Wenigstens tragen die düsteren Tone etwas zur typisch mysteriösen Stimmung des Escape Rooms bei, auf ein konkretes Setting, Überraschungsmomente oder gar eine Hintergrundgeschichte verzichtet NEScape! jedoch komplett. So gibt es weder Informationen zur eigenen Spielfigur noch nachvollziehbare Erklärungen, wie die Rätsel den Raum verändern oder warum es ein Zeitlimit von einer Stunde gibt. Sind nicht alle linear abfolgenden Aufgaben innerhalb der 60 Minuten gelöst, heißt es Game Over und der Ausbruchversuch muss komplett von vorne durchgeführt werden. Nach zwei oder drei Anläufen sollte man aber das Zimmer verlassen und damit zeitgleich NEScape! ein für alle male beendet haben, denn es gibt praktisch keinen Wiederspielwert.

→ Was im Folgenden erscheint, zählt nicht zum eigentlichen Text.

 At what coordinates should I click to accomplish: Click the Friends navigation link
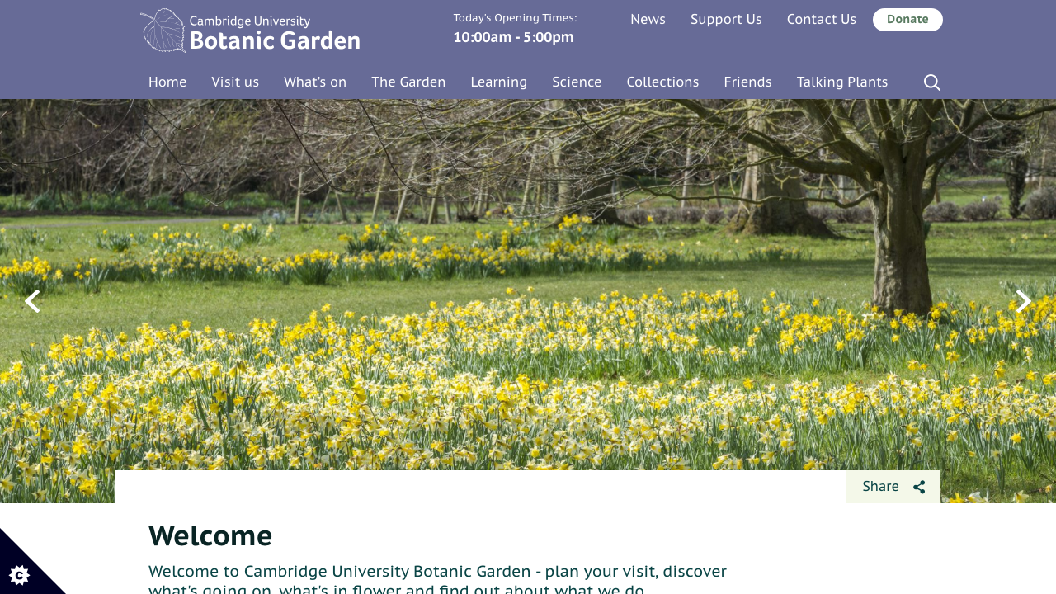click(x=747, y=81)
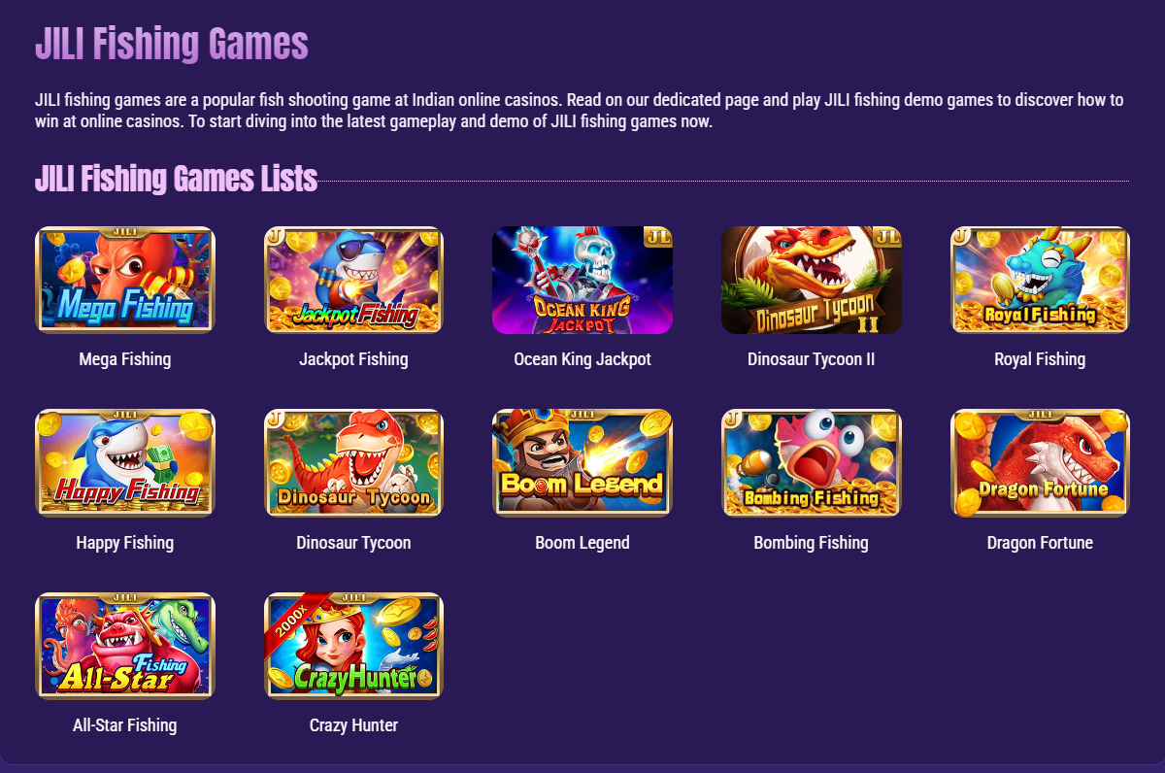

NEScape mag als neues Stück Software für eine vierzig Jahre alte Konsole durchaus bemerkenswert sein. Für sich alleine betrachtet muss es sich jenseits der Retro-Hardware aber mit einer großen Menge vergleichbarer Titel wie der Rusty Lake Serie messen, und bietet dahingehend lediglich solide Durchschnittskost. KHAN Games scheint die etwas grobschlächtigen Grundlagen für ein brandneues Spiele auf Nintendos Heimkonsole geschaffen zu haben, NEScape! hätte meiner Meinung nach noch etwas mehr Feinschliff und ausgearbeiteteres Spieldesign vertragen können. Bleibt zu hoffen, dass diese Aspekte in einem möglichen Nachfolger stärker berücksichtigt werden.